Владислав Петрович Даркевич
Аргонавты средневековья

Введение

   Мы бросали свой якорь на берегах,
   полных ночных ароматов и пения птиц,
   берегах, где струится вода,
   от которой на руках остается память о счастье.
   И не было странствиям нашим конца
   Души друзей моих слились с уключинами и веслами,
   с неумолимым ликом, высеченным на носу корабля
   солеными брызгами.
   Один за другим покидали меня мои путники,
   не поднимая глаз. Веслами
   отмечены на берегу места, где они спят.
   Никто их не помнит. Справедливость.
Гиоргос Сеферис. Аргонавты (1935)

   Путешествия избавляют от предрассудков», – гласит старое изречение. Когда средневековый человек пересекал границы своего мирка и устремлялся вдаль, оказывалось, что за глухими лесами и снежными горами, за бескрайними просторами морей и пустынь живут не чудовищные псоглавцы и четырехглазые эфиопы, которых рисовали на географических картах, а такие же люди, как он сам. Перед взором путника возникали новые страны, проходили разные племена и народы. При всем своем различии в чем-то главном они были понятны ему. У чужеземцев мог быть иной цвет кожи и разрез глаз, они могли говорить по-иному, молиться неведомым богам и рядиться в диковинные одежды, но, как и на родине пришельца, эти люди веселились на свадебных пирах и горевали о своих мертвых, растили детей, пахали землю и разводили скот. Их одолевали те же будничные заботы в непрестанной борьбе за существование. И по утрам, начиная трудовой день, они одинаково радовались яркому солнцу. Лицезрение далеких земель не только обогащало знаниями и расширяло кругозор – оно возвышало дух, приобщая к великой людской общности.
   Однако в ту эпоху нелегко было преодолеть темные завесы подозрительности и вражды к «варварам», «язычникам», «неверным», которых издавна считали «нечистыми», «дикими», «вероломными». В сознании средневекового человека, резко расчленявшего мир на полярные противоположности, укоренились недоверие и предубежденность ко всему «чужому» – чужому в национально-племенном, вероисповедном и языковом смысле. Деление мира на «свой» – праведный и «чужой» – греховный, враждебный чрезвычайно характерно для людей того времени. Даже о родственных племенах нередко отзывались с пренебрежением и чувством превосходства. Православные и католики взаимно хулили друг друга как схизматиков; и те, и другие со всех церковных амвонов обрушивались на «слуг сатаны» – нехристиан. Ненависть к иноплеменникам, к врагам «истинной» веры, на которых не распространялись человеческие установления, приводила к бесчисленным кровавым столкновениям и обоюдной жестокости. Возникавшие мирные контакты постоянно ставились под удар. И все же вопреки государственным границам, языковым барьерам, религиозной розни и войнам порой являлась мысль о единстве всего рода человеческого. При ближайшем знакомстве оказывалось, что каждый народ чем-то знаменит и славен, в чем-то превзошел других и внес свой дар в сокровищницу человеческих знаний.

§

▶ [ЧТО НУЖНО СДЕЛАТЬ]:
- A) Согласуются ли с введением эти утверждения? Ответьте «да» или «нет» и приведите решающие слова из текста. (i) На средневековых географических картах рисовали псоглавцев и четырехглазых эфиопов. (ii) Православные и католики относились друг к другу с уважением. (iii) Лицезрение далеких земель, согласно тексту, только обогащало знаниями.
- B) Перепишите часть введения от «Один за другим» до «не помнит. Справедливость.», заменив «путники» на «спутники».

§

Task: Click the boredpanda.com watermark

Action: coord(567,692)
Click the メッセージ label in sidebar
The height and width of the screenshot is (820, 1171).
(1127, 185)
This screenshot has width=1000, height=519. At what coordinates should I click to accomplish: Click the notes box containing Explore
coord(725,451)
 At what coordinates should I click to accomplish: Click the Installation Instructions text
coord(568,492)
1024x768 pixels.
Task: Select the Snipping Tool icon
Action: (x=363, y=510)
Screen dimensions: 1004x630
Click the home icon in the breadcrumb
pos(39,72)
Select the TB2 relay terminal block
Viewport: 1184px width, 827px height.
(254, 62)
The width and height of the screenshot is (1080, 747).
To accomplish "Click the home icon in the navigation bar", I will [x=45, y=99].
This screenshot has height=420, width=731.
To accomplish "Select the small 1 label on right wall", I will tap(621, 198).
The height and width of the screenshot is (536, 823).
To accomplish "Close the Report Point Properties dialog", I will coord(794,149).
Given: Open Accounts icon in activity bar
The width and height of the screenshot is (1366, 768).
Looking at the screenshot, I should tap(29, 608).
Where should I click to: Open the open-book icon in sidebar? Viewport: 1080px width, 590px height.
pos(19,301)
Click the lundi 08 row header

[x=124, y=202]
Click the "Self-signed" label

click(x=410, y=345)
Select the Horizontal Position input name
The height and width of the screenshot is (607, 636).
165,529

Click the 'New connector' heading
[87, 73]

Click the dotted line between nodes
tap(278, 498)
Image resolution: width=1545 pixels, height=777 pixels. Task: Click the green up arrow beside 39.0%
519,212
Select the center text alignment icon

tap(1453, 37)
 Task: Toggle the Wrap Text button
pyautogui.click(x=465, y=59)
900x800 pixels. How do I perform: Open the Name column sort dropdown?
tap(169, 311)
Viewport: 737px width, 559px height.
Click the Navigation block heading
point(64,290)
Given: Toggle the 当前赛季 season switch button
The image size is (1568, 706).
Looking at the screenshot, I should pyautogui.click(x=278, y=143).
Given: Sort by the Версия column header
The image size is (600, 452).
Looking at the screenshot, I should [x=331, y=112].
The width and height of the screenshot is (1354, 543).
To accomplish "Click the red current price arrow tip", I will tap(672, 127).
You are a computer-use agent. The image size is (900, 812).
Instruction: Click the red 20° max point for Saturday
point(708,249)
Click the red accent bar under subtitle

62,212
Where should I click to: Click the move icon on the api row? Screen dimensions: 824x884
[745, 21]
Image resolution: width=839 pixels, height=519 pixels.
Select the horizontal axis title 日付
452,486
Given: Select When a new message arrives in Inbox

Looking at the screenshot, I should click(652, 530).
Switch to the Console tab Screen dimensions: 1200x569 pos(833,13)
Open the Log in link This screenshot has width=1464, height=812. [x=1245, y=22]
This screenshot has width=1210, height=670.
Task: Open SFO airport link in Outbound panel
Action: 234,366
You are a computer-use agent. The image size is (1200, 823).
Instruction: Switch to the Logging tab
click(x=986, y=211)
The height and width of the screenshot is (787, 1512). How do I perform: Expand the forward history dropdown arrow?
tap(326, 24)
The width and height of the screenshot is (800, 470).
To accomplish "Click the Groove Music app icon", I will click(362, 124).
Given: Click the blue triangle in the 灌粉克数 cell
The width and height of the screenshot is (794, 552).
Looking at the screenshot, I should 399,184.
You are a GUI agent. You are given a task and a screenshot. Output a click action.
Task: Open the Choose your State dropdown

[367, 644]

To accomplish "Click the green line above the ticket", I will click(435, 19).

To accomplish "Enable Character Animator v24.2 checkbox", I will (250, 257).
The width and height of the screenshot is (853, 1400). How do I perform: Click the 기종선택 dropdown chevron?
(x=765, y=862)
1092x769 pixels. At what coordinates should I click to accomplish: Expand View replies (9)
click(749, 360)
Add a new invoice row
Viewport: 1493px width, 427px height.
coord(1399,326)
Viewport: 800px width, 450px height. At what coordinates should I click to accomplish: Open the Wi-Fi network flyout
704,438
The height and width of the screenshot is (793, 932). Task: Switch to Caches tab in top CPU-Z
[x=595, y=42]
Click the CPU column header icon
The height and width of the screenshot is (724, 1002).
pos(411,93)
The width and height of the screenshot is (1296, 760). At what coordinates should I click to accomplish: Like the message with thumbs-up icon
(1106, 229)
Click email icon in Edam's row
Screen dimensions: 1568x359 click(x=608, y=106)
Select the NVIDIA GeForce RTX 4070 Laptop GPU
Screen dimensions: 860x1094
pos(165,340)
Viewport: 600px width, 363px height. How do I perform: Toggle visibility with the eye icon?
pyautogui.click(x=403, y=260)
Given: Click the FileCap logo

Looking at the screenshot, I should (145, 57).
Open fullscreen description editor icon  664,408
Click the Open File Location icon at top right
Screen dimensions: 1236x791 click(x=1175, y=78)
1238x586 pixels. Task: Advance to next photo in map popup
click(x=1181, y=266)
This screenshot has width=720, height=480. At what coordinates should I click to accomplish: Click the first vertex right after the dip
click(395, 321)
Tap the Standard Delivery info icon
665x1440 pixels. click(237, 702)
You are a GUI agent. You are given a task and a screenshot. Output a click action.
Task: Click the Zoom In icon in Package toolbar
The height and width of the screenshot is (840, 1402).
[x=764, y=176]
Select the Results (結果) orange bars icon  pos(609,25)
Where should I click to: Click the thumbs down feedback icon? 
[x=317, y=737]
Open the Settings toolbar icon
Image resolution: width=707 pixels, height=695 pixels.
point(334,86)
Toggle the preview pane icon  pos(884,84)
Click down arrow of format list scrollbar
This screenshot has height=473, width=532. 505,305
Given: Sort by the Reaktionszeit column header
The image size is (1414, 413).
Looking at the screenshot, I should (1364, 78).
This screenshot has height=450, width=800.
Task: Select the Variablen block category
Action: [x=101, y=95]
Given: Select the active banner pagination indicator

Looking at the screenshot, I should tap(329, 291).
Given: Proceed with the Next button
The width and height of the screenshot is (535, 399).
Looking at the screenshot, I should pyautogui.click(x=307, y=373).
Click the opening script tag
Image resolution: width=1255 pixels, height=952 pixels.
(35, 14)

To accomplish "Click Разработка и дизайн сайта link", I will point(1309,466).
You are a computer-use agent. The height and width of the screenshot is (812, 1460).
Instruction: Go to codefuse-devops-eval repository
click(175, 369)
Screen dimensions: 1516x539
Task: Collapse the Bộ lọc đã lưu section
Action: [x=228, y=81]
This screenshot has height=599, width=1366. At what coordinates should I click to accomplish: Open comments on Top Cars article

§

▶ [ОТВЕТЫ К ЗАДАНИЯМ]:
- A)
(i) Да: «живут не чудовищные псоглавцы и четырехглазые эфиопы, которых рисовали на географических картах».
(ii) Нет: «Православные и католики взаимно хулили друг друга как схизматиков».
(iii) Нет: «Лицезрение далеких земель не только обогащало знаниями и расширяло кругозор – оно возвышало дух».

- B)
Один за другим покидали меня мои спутники,
   не поднимая глаз. Веслами
   отмечены на берегу места, где они спят.
   Никто их не помнит. Справедливость.